- _What is being asked_
The whole listing below is to be repeated without alteration.
[[ Record excerpts open ]]
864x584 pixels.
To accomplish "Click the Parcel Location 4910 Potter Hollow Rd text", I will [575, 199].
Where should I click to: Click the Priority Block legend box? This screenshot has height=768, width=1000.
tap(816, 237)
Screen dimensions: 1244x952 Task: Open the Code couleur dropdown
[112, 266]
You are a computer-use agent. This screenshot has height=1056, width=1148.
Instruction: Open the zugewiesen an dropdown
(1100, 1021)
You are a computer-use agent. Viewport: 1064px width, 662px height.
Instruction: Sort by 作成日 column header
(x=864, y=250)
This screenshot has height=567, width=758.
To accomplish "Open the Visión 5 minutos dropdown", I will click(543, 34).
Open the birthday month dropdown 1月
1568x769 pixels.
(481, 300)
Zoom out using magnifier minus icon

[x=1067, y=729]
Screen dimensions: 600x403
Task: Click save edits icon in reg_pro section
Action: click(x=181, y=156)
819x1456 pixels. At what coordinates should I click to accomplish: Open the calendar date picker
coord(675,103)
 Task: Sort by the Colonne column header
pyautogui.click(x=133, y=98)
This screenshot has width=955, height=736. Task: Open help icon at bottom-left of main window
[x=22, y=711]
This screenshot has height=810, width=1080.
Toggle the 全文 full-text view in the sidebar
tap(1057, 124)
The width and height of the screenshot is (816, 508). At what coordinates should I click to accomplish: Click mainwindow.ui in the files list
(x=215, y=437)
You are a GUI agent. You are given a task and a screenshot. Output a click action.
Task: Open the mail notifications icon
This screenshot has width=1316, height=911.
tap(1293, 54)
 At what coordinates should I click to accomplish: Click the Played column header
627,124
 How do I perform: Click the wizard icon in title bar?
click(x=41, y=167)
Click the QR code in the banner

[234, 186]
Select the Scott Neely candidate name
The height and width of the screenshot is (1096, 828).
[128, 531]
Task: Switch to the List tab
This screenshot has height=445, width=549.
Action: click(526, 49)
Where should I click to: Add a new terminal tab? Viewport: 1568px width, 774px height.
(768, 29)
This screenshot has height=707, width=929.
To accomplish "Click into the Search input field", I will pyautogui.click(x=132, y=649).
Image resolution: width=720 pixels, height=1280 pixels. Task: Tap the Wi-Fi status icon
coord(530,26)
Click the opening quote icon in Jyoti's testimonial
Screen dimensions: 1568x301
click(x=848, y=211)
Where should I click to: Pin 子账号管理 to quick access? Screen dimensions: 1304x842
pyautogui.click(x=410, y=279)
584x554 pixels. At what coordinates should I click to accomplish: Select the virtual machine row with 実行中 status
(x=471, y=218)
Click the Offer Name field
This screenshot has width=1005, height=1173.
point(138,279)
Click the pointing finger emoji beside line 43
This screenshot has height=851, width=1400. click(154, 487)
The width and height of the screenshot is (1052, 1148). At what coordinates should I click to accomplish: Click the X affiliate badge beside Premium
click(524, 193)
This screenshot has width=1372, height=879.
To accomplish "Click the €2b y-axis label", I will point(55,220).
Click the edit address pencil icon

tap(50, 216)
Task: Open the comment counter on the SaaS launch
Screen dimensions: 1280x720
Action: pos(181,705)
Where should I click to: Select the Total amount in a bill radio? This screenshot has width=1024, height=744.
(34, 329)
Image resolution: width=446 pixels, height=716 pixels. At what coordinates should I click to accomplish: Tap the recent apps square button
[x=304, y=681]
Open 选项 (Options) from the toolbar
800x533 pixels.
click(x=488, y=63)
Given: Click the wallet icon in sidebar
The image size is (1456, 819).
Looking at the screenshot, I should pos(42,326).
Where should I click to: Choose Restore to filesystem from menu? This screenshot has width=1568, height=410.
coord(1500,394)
[[ Record excerpts closed ]]
- _Answer to this exercise_
864x584 pixels.
To accomplish "Click the Parcel Location 4910 Potter Hollow Rd text", I will [575, 199].
Where should I click to: Click the Priority Block legend box? This screenshot has height=768, width=1000.
tap(816, 237)
Screen dimensions: 1244x952 Task: Open the Code couleur dropdown
[112, 266]
You are a computer-use agent. This screenshot has height=1056, width=1148.
Instruction: Open the zugewiesen an dropdown
(1100, 1021)
You are a computer-use agent. Viewport: 1064px width, 662px height.
Instruction: Sort by 作成日 column header
(x=864, y=250)
This screenshot has height=567, width=758.
To accomplish "Open the Visión 5 minutos dropdown", I will click(543, 34).
Open the birthday month dropdown 1月
1568x769 pixels.
(481, 300)
Zoom out using magnifier minus icon

[x=1067, y=729]
Screen dimensions: 600x403
Task: Click save edits icon in reg_pro section
Action: click(x=181, y=156)
819x1456 pixels. At what coordinates should I click to accomplish: Open the calendar date picker
coord(675,103)
 Task: Sort by the Colonne column header
pyautogui.click(x=133, y=98)
This screenshot has width=955, height=736. Task: Open help icon at bottom-left of main window
[x=22, y=711]
This screenshot has height=810, width=1080.
Toggle the 全文 full-text view in the sidebar
tap(1057, 124)
The width and height of the screenshot is (816, 508). At what coordinates should I click to accomplish: Click mainwindow.ui in the files list
(x=215, y=437)
You are a GUI agent. You are given a task and a screenshot. Output a click action.
Task: Open the mail notifications icon
This screenshot has width=1316, height=911.
tap(1293, 54)
 At what coordinates should I click to accomplish: Click the Played column header
627,124
 How do I perform: Click the wizard icon in title bar?
click(x=41, y=167)
Click the QR code in the banner

[234, 186]
Select the Scott Neely candidate name
The height and width of the screenshot is (1096, 828).
[128, 531]
Task: Switch to the List tab
This screenshot has height=445, width=549.
Action: click(526, 49)
Where should I click to: Add a new terminal tab? Viewport: 1568px width, 774px height.
(768, 29)
This screenshot has height=707, width=929.
To accomplish "Click into the Search input field", I will pyautogui.click(x=132, y=649).
Image resolution: width=720 pixels, height=1280 pixels. Task: Tap the Wi-Fi status icon
coord(530,26)
Click the opening quote icon in Jyoti's testimonial
Screen dimensions: 1568x301
click(x=848, y=211)
Where should I click to: Pin 子账号管理 to quick access? Screen dimensions: 1304x842
pyautogui.click(x=410, y=279)
584x554 pixels. At what coordinates should I click to accomplish: Select the virtual machine row with 実行中 status
(x=471, y=218)
Click the Offer Name field
This screenshot has width=1005, height=1173.
point(138,279)
Click the pointing finger emoji beside line 43
This screenshot has height=851, width=1400. click(154, 487)
The width and height of the screenshot is (1052, 1148). At what coordinates should I click to accomplish: Click the X affiliate badge beside Premium
click(524, 193)
This screenshot has width=1372, height=879.
To accomplish "Click the €2b y-axis label", I will point(55,220).
Click the edit address pencil icon

tap(50, 216)
Task: Open the comment counter on the SaaS launch
Screen dimensions: 1280x720
Action: pos(181,705)
Where should I click to: Select the Total amount in a bill radio? This screenshot has width=1024, height=744.
(34, 329)
Image resolution: width=446 pixels, height=716 pixels. At what coordinates should I click to accomplish: Tap the recent apps square button
[x=304, y=681]
Open 选项 (Options) from the toolbar
800x533 pixels.
click(x=488, y=63)
Given: Click the wallet icon in sidebar
The image size is (1456, 819).
Looking at the screenshot, I should pos(42,326).
Where should I click to: Choose Restore to filesystem from menu? This screenshot has width=1568, height=410.
coord(1500,394)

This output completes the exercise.